Solve for $ \alpha $ if: $ \cos^{-1}(2 \sin \alpha) = \frac{47}{12} $

• A. \( \alpha = \sin^{-1} \left( \frac{47}{12} \right) \)
• B. \( \alpha = \cos^{-1} \left( \frac{47}{12} \right) \)
• C. \( \alpha = \sin^{-1} \left( \frac{2}{12} \right) \)
• D. None of these

Hint:

Whenever solving inverse trigonometric equations, always check the ranges of the functions. For instance, \( \cos^{-1}(x) \) is only valid for \( x \in [-1, 1] \), and similarly for \( \sin^{-1}(x) \).

Answer 1

The Correct Option is D

To solve for \( \alpha \) in the equation: \(\cos^{-1}(2 \sin \alpha) = \frac{47}{12}\)

we first need to acknowledge the domain restrictions of the inverse trigonometric functions. The range of \(\cos^{-1}(x)\) is \([0, \pi]\), and the valid domain for \(x\) within \(\cos^{-1}(x)\) is \([-1, 1]\). Thus, for the expression \(2 \sin \alpha\) to be valid, it must satisfy:

\[-1 \leq 2 \sin \alpha \leq 1\]

Dividing the entire inequality by 2 gives:

\[-\frac{1}{2} \leq \sin \alpha \leq \frac{1}{2}\]

Next, we examine the given equation:

\(\cos^{-1}(2 \sin \alpha) = \frac{47}{12}\)

This implies the angle \(\frac{47}{12}\) radians must correspond to a valid cosine value that 2 times the sine of \(\alpha\) can achieve.

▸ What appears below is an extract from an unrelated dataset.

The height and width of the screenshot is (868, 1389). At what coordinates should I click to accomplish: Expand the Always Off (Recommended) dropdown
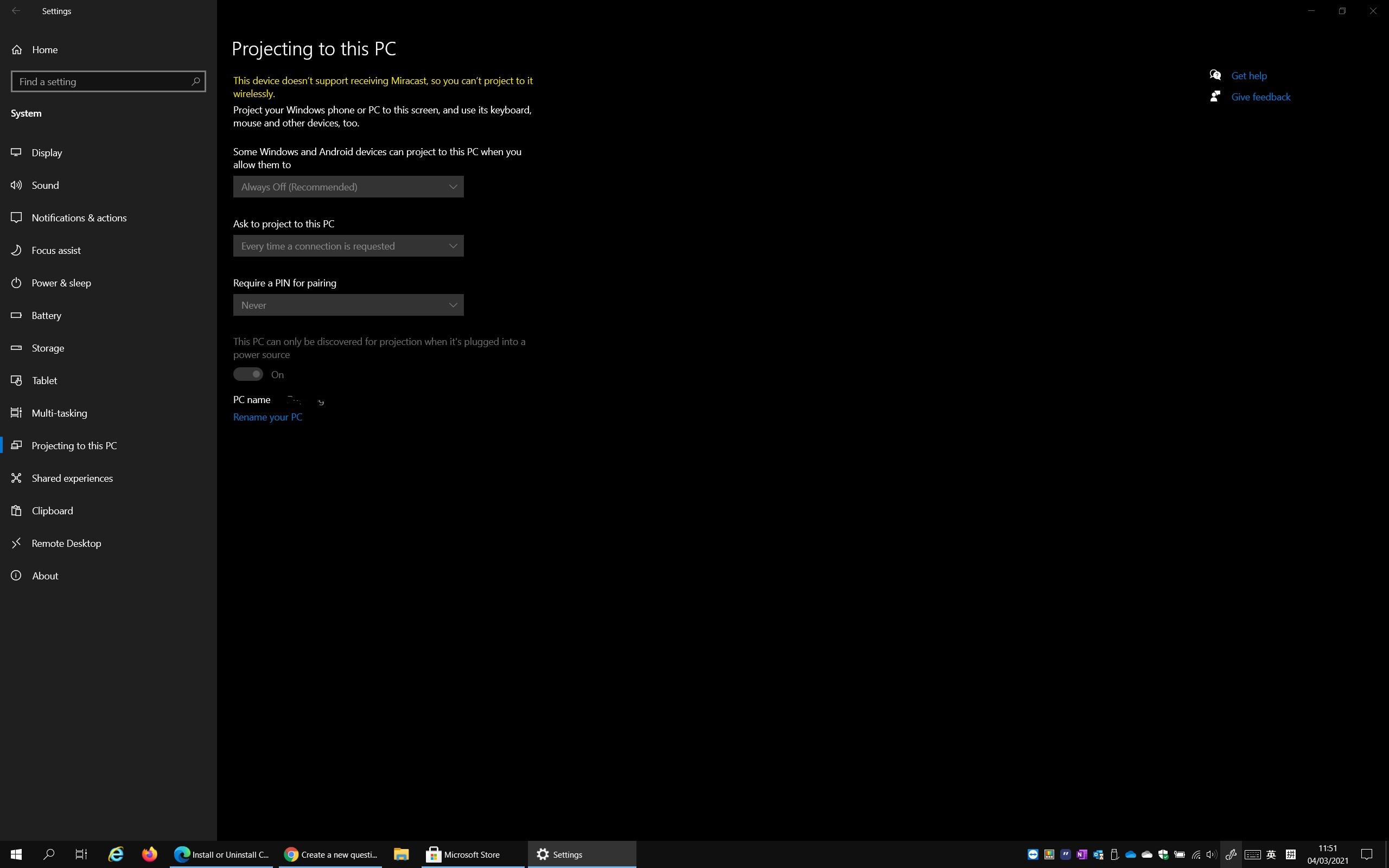(348, 187)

However, converting \(\frac{47}{12}\) radians to degrees or using common knowledge of trigonometric values shows that it falls outside typical ranges used for trigonometric tables, and must be evaluated correctly in radians.

The cosine of an angle outside the domain limits means the equation has no valid solution under real number constraints. Therefore, none of the offered options, each incorrectly implying valid output for \(\alpha\) based on given inputs, match possible outcomes.

Thus, the correct conclusion is: None of these